Most of the great scientific discoveries in history began when someone noticed something interesting happening. This is the first step of the scientific method, which is is crucial to accurate research. The scientific method should also form the cornerstone of your high school science fair project, so before you begin experimenting, become familiar with it. For a more successful project, choose a topic that interests and inspires you.

Athletes and hikers often use chemical cold packs for minor injuries because they do not need to be kept in the freezer. When you squeeze the cold pack, a bag of water inside breaks, and the water mixes with the surrounding chemical ingredients. This results in an endothermic reaction, which means that the mixture absorbs heat from the surrounding environment. The pack becomes cold quickly, and typically stays cold for 15 minutes to one hour.
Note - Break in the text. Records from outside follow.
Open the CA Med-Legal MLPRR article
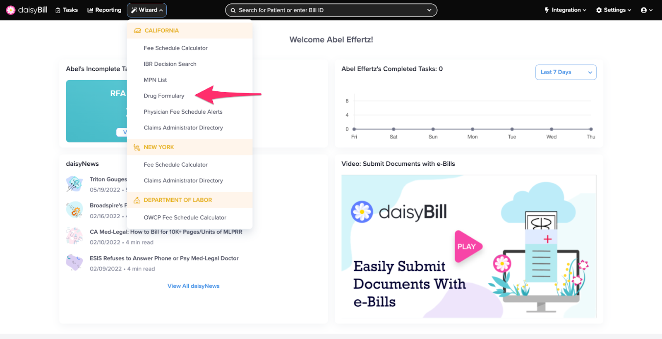The image size is (662, 339). 166,232
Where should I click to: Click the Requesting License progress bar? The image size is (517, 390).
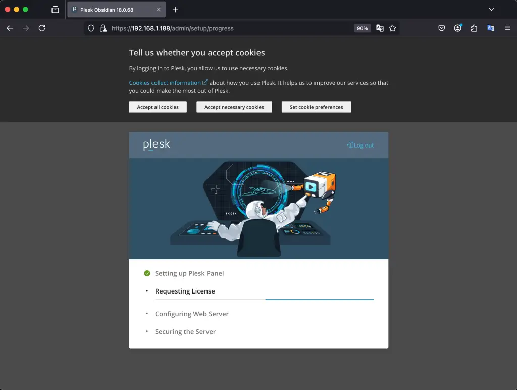pyautogui.click(x=319, y=299)
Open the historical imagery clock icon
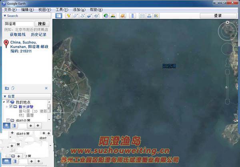Image resolution: width=240 pixels, height=167 pixels. coord(106,16)
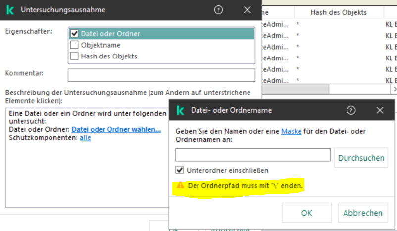Close the Untersuchungsausnahme window
The width and height of the screenshot is (397, 231).
click(x=247, y=10)
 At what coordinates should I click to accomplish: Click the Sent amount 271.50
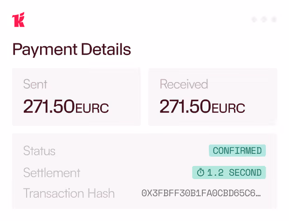(x=49, y=106)
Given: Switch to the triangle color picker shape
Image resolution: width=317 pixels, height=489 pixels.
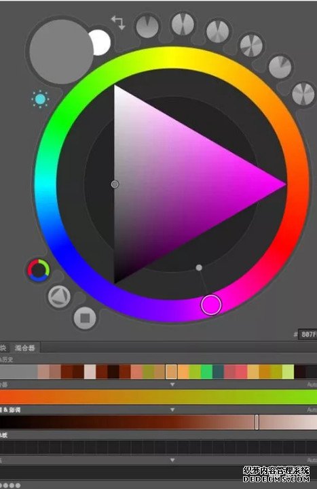Looking at the screenshot, I should (x=59, y=297).
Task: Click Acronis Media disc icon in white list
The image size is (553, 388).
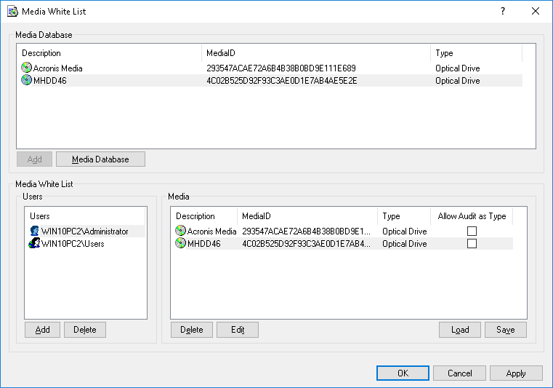Action: pos(181,231)
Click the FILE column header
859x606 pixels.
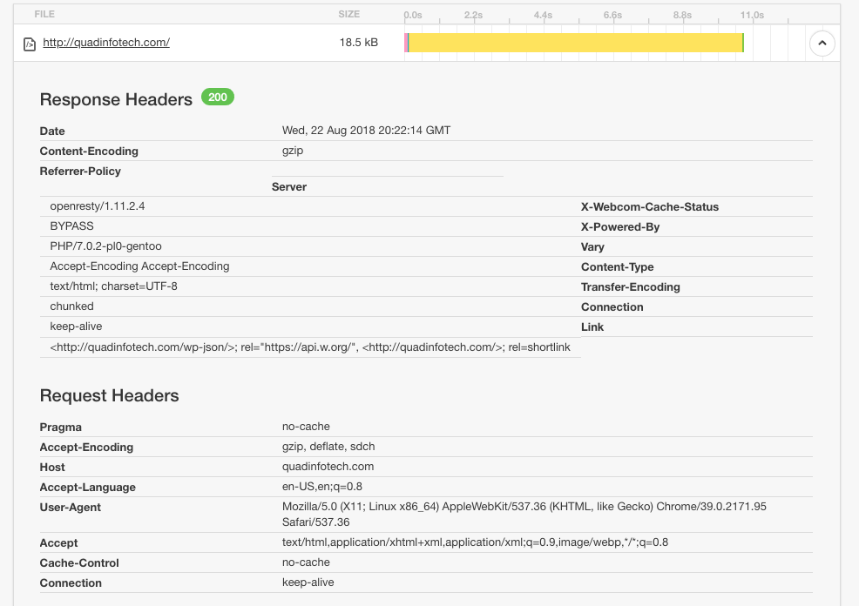coord(44,15)
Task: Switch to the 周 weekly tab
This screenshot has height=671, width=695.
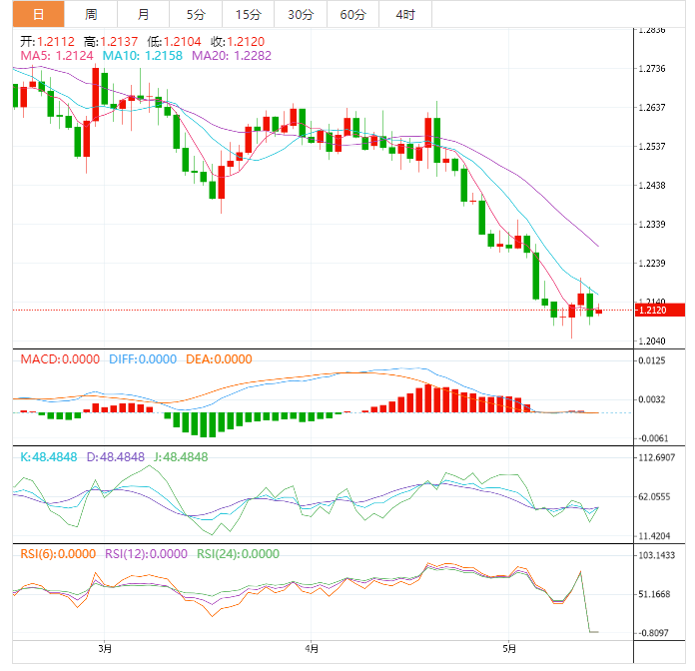Action: 91,14
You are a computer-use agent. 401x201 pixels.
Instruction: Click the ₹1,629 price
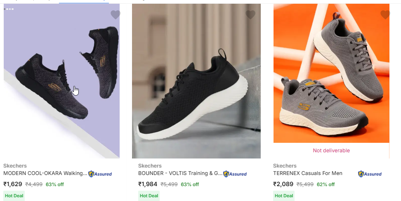click(13, 184)
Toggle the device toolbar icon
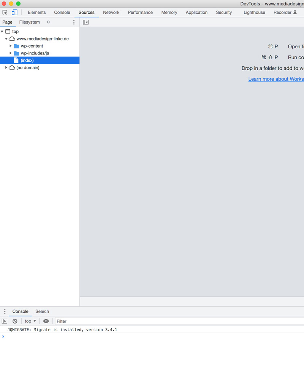The image size is (304, 378). pyautogui.click(x=14, y=13)
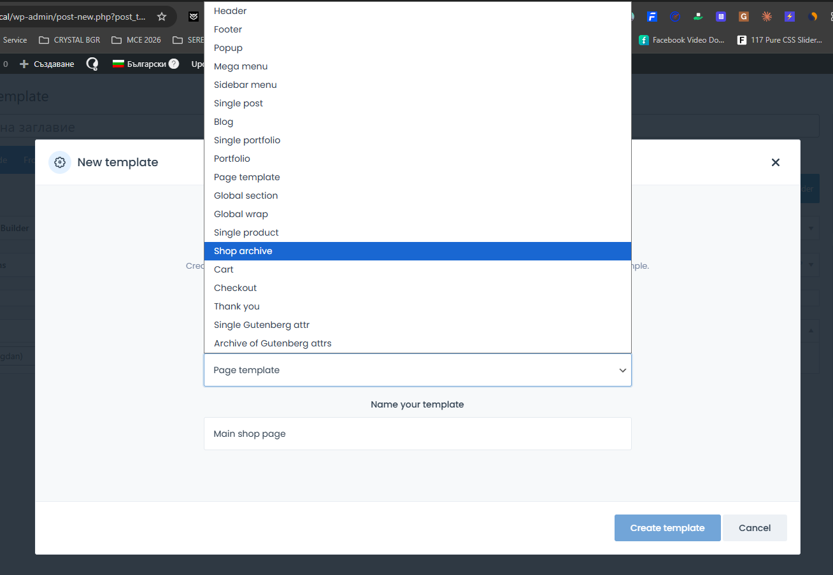The width and height of the screenshot is (833, 575).
Task: Open the CRYSTAL BGR bookmarks folder
Action: point(69,39)
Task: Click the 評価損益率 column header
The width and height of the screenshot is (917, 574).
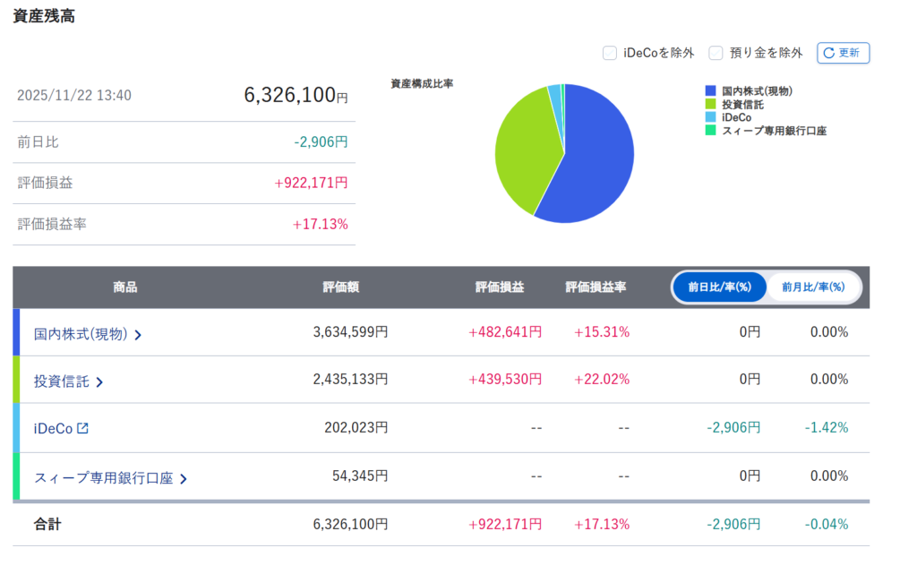Action: pos(596,287)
In this project, you will test which of four chemicals makes the best cold pack. Obtain all of the supplies for this project from a standard high school chemistry laboratory. You'll need ammonium nitrate, ammonium chloride, sodium chloride and calcium chloride. For your safety, do not mix any of the chemicals with each other. Wear gloves, goggles and a safety apron.
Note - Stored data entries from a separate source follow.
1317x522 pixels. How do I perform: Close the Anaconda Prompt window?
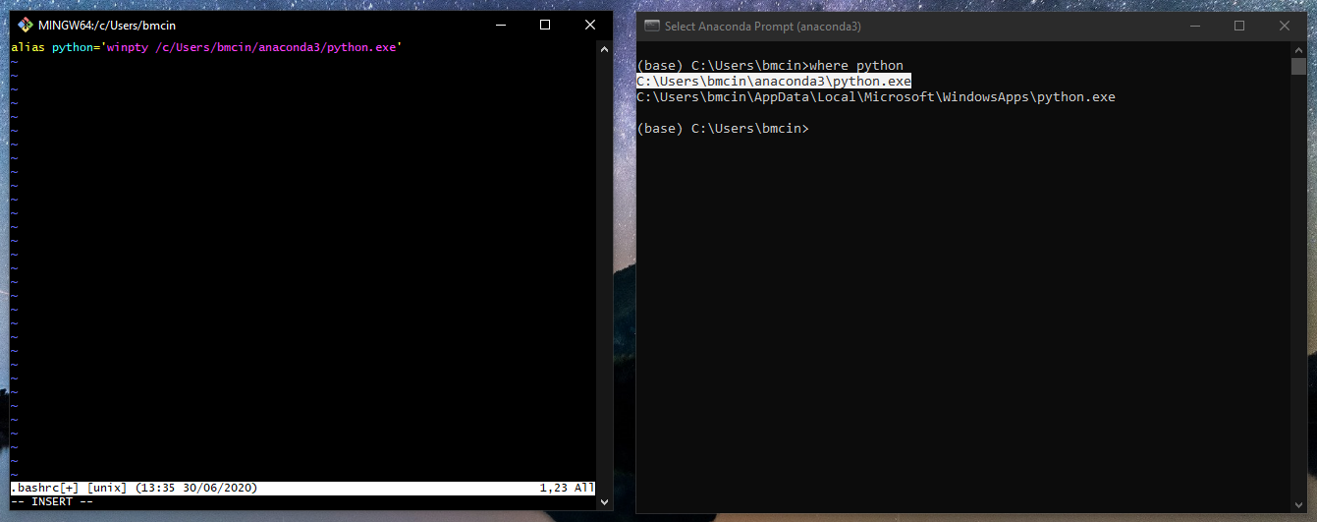click(x=1285, y=27)
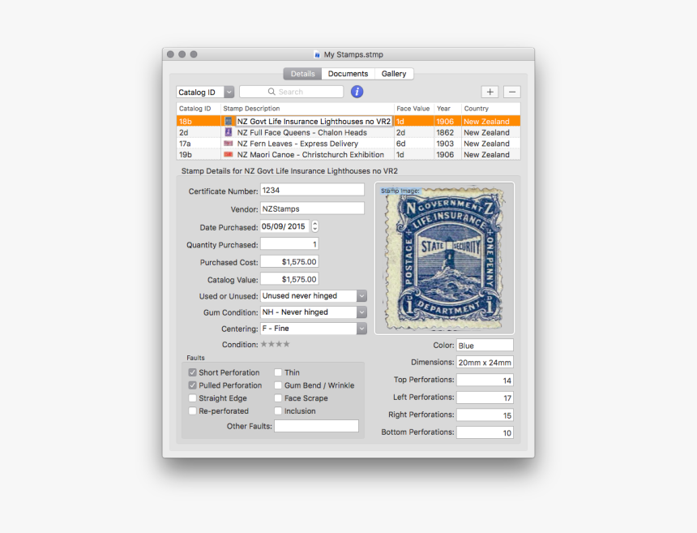Open the Gallery tab
Screen dimensions: 697x533
pyautogui.click(x=394, y=74)
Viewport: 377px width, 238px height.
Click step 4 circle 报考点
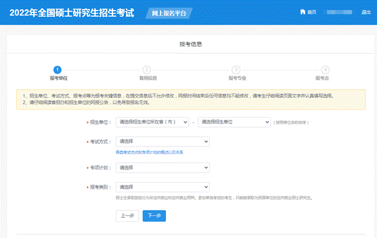325,70
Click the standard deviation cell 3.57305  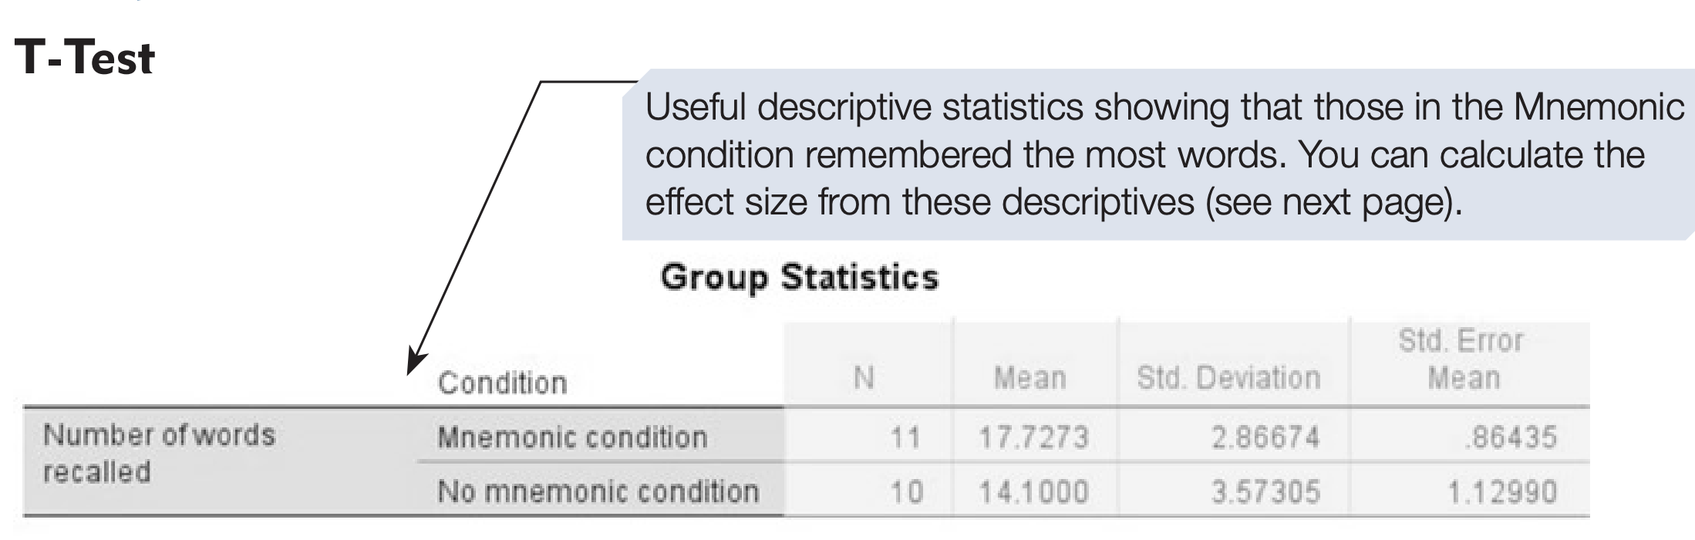(x=1265, y=492)

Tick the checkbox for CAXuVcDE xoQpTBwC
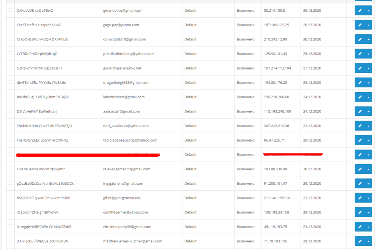click(11, 10)
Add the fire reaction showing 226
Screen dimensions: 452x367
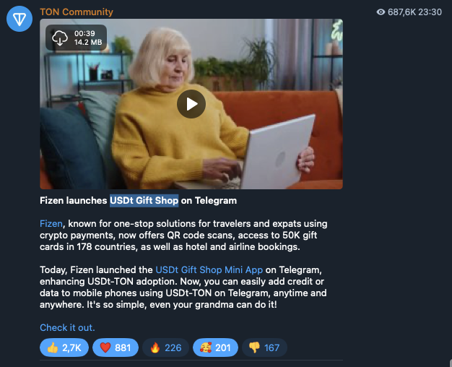pyautogui.click(x=166, y=347)
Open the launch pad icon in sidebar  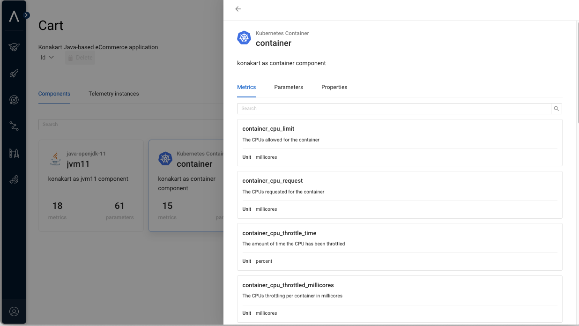[x=14, y=153]
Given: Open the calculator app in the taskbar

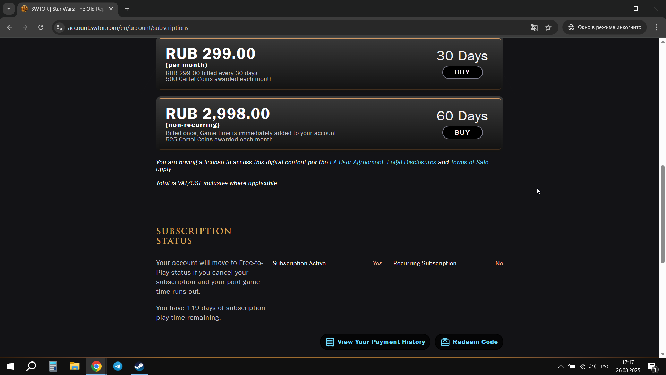Looking at the screenshot, I should [53, 366].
Use five small Styrofoam cups adding the same amount of distilled water to each of them. Label them with the names of the four chemicals and one for control, which will only have water in it. Record the initial temperatures and then add the chemicals to their respective cups. Check their temperatures again, and then every 30 seconds until the temperatures stabilize. Calculate the temperature changes after each interval, and from the beginning until the last measurement. Consider which mixtures had endothermic reactions, and what kind of reactions the other mixtures had. Note which mixtures had the greatest temperature drops. Repeat this experiment at least twice more to ensure results are correct. You can also try mixing different amounts of each chemical with the water to determine whether higher concentrations of any chemical cause greater or longer-lasting temperature changes.

Aristotle examined the question of whether hot water freezes before cold water in approximately 350 B.C., but even now, scientists can't agree on this seemingly simple inquiry. In 1963, a high school student in Tanzania named Ernesto Mpemba brought the question back into the scientific community’s awareness when he asked a professor from a nearby university about it. Despite teasing from his classmates and schoolteacher, Mpemba insisted that he had seen hot liquids freeze faster than cold liquids many times. The professor, Denis Osborne, conducted a series of tests with Mpemba, and they concluded that hot water did freeze faster. They published their findings, and the phenomenon became known as the Mpemba effect.

For this project, your objective is to determine if hot water freezes before cold water does. Before you begin, state your hypothesis about the Mpemba effect. Prepare yourself by learning about the behavior of water molecules in different temperatures. Think about any factors that might influence your experiment and how to make your hypothesis more specific, if necessary. Consider factors such as the volume of the water, the material of the containers, the method of freezing, the initial temperatures of the water, and the water's source. Do multiple trials under different conditions, to ensure that you are thorough in your examination of the subject. In your conclusions, explore why such a simple question still eludes widespread agreement among scientists for more than 2,000 years.

An increasing number of households are making efforts these days to help the environment through methods such as recycling and purchasing environmentally safe or green products. These products make claims of being environmentally friendly. Used to irrigate plants or water the lawn -- gray water -- which does not include water from the toilet -- also comes from dishwashers, showers, bathtubs and washing machines. Since green products that go down the drain might end up being part of a gray water system, they should not have toxic effects on plants and animals. In this project, develop a hypothesis about whether green dishwasher detergents are less toxic to the environment than conventional dishwasher detergents. Then test your hypothesis by exposing worms to incrementally larger concentrations of each detergent.

The project requires two brands of green liquid detergents, two conventional brands, 14 Styrofoam cups, potting soil, aluminum foil and about 350 live worms, available from bait stores. Each trial represents each of the detergents. Repeat each trial at least three times for accuracy. Label seven Styrofoam cups with the name of the detergent and the percent concentration, beginning with 0 percent on the first cup for the control. Increase the percentage with each cup until the last cup is labeled 100 percent. Fill each cup with water and mix in enough detergent to create the labeled concentration. The first cup only holds water and the last cup only has detergent.

Poke holes in the bottom of seven empty cups. Label each cup to match each of the detergent cups and one water cup. Place 100 grams of potting soil in each empty cup, and stir in five milliliters of the corresponding detergent mixture. Place four worms in each cup. Cover these cups with aluminum foil and store them in an area away from cold, heat or direct sunlight. Repeat these steps for the other three detergents. In five days, observe the number of worms still alive in each cup. All of the control worms should be alive. If they are not, repeat the experiment, but change some of your methods to ensure the worms are not dying for other reasons.

Graph the results, and draw conclusions by determining if the green detergents are nontoxic, and whether the detergent's concentration affects toxicity. You can also try this experiment with plants, or different household products that might also be present in reused water.